Legend of Devil’s Tower

Devils Tower
courtesy wyomingtourism. org

As with many places, there is usually a story behind the mystery behind the fact. Devil’s Tower is no different.

Like many people in their home states, they travel out of state to visit unusual or scenic places, but never explore the interesting points of interests close to home., I have done the same. And it took me til over 40 years to take the time to travel to northern Wyoming and explore Devil’s Tower. That’s a fact!

It’s truly an incredible and unique place, very unusual, and specific interest was focused on in in the 1977 movie,” Close encounters of the Third Kind.” And probably on any given warm day in the summer, you will find people climbing or repelling down the face of the Tower itself. Since I don’t like heights, I can’t imagine the fascination of this sport, but it doesn’t stop me from watching in awe those who do it :)

The legends surrounding it are many, and each one of equal interest. Many of these stories are older Indian legends told and retold around a campfire to help explain the mystery of an odd rock that springs up out of the middle of nowhere.

Considered sacred by many tribes all over the United States, the name Devil’s Tower was not actually an original name, but instead, was a name a white man gave the formation after misunderstanding the Indian name given, which was actually Bad God’s Tower. It is easy to see how ‘Bad God’ was translated to Devil. The Lakota, from the Pine Ridge, SD area, near where my husband is originally from, have another name for it and call it Mato Tipila, which translated is called Bear Lodge. It has also been called Grey Horn Butte, Bear Rock or Bear Mountain, Tree Rock and even Grizzly Bear Lodge.

One of the legends I had heard centers around and explains the overall general bear themes you hear concerning Devil’s Tower.

One of the legends goes something like this…..

Two young Indian boys, out playing and hunting, got themselves lost on the wide open spaces of the prairie. They had wandered most of the afternoon and were far, far from the safety of their homes. As boys will do, they kept wandering, not really considering the danger. On hearing a small noise, they went to investigate and, on finding a small, beautiful stream, they decided to follow it, see where it led. Coming to a hill, like all children (and some adults alike) they wanted to see what was on the other side and proceeded to climb it. Seeing the wild antelope on the other side, they pretended to sneak up on these wily animals to see how close they could get. As boys do, when they got hungry, then and only then did they think of home, but unfortunately, they had wandered so far from home they didn’t know exactly where they were or how to find their way back.

Guessing where the trail back home might be, they set out for the village, but got even further confused and further away from home until dark fell and they stopped at the base of a tree to get some sleep for the night.

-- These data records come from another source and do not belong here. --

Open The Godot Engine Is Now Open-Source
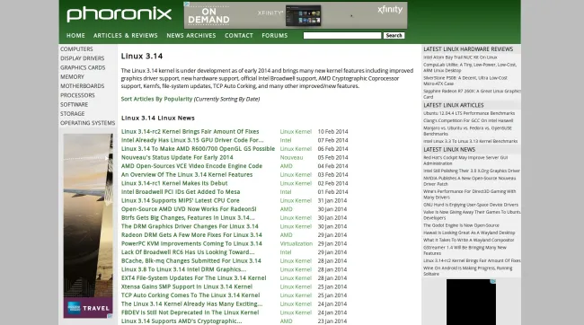This screenshot has width=584, height=325. pyautogui.click(x=461, y=225)
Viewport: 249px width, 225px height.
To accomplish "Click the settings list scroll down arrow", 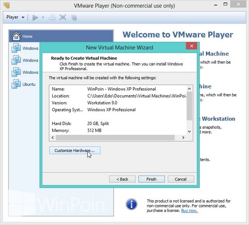I will point(189,131).
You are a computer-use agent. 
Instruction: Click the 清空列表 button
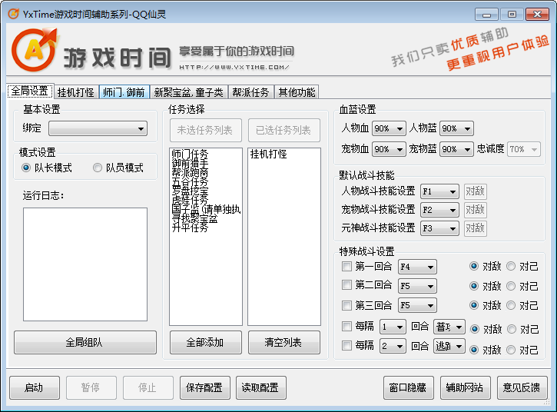click(283, 342)
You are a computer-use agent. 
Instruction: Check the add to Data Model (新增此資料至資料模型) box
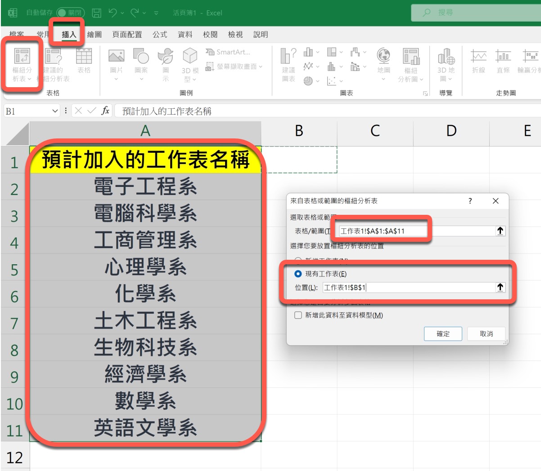(298, 315)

When they awoke in the morning, their situation had not improved, nor would it as they continued to guess where home was but only traveled in the wrong direction. On the way to wherever, they found the odd berry and root to eat to calm their hungry stomachs.

This difficult situation continued for days, trying to find their way home, finding small tings to eat, sleeping out in the open only to start over in the morning. After several days of this, the boys had the strange feeling that something was watching them, stalking them. Turning, in the far distance they saw Mato, the bear, only this one was huge! Not like a normal bear at all! The boys would only make a snack for this monster.

As he came closer, the earth trembled beneath the formidable steps of this enormous bear. Though the boys ran, searching for a place to hide, there was nowhere for them to escape. One of the boys stumbled, slowing them down and allowing Monster Bear to get even closer; so close they could see his dripping fangs, his hungry mouth!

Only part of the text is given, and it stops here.